Only the lines with "October" in the entries below belong in the answer; please copy them.

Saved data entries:

-- Opening Marker --

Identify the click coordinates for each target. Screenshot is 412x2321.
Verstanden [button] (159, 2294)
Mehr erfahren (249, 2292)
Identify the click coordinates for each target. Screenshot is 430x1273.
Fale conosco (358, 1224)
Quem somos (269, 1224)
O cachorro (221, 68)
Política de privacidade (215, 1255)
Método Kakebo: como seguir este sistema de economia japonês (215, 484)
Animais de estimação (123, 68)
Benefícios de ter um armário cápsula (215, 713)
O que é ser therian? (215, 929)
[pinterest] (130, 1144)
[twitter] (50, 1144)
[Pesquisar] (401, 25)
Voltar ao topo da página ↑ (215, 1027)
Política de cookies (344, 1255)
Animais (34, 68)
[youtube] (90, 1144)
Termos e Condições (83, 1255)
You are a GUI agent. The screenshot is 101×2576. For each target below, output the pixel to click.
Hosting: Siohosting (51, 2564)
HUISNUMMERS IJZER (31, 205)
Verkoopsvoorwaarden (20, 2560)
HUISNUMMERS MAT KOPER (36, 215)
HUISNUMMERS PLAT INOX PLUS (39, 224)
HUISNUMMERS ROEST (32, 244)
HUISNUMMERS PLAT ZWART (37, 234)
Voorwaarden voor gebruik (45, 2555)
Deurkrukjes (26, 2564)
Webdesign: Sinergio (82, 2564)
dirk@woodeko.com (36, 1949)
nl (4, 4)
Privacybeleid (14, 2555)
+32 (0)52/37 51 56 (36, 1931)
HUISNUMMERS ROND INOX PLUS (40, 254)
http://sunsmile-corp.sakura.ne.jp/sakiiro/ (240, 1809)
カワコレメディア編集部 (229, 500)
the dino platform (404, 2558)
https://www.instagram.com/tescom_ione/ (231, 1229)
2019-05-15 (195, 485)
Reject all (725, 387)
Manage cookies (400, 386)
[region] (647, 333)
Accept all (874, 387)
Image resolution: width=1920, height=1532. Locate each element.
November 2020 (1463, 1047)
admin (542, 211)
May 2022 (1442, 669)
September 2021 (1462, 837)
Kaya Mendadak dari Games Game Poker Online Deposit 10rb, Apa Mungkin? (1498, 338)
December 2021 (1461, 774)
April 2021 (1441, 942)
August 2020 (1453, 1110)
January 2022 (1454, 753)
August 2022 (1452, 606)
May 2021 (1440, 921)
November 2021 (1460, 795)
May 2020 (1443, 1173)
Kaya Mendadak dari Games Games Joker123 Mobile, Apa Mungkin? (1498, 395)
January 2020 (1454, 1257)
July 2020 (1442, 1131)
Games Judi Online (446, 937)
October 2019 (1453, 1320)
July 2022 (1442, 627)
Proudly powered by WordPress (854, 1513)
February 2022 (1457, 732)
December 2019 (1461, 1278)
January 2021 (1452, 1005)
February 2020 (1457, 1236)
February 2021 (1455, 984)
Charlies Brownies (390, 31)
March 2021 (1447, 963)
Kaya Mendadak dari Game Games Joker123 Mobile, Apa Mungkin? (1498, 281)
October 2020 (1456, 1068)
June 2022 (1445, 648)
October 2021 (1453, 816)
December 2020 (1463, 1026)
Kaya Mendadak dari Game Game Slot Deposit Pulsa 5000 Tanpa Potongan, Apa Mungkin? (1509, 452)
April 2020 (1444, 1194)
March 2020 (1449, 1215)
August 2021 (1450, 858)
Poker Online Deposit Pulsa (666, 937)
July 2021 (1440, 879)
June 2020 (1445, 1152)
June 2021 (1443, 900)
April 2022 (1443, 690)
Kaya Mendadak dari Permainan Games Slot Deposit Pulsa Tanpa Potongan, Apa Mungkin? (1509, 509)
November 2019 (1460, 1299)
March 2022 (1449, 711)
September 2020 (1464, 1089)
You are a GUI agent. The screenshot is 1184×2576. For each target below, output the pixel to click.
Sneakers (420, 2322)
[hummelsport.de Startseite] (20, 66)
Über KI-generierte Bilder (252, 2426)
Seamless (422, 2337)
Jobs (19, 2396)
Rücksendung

-- Closing Marker --

RESULT FOR THIS TASK:
October 2019 (1453, 1320)
October 2020 (1456, 1068)
October 2021 (1453, 816)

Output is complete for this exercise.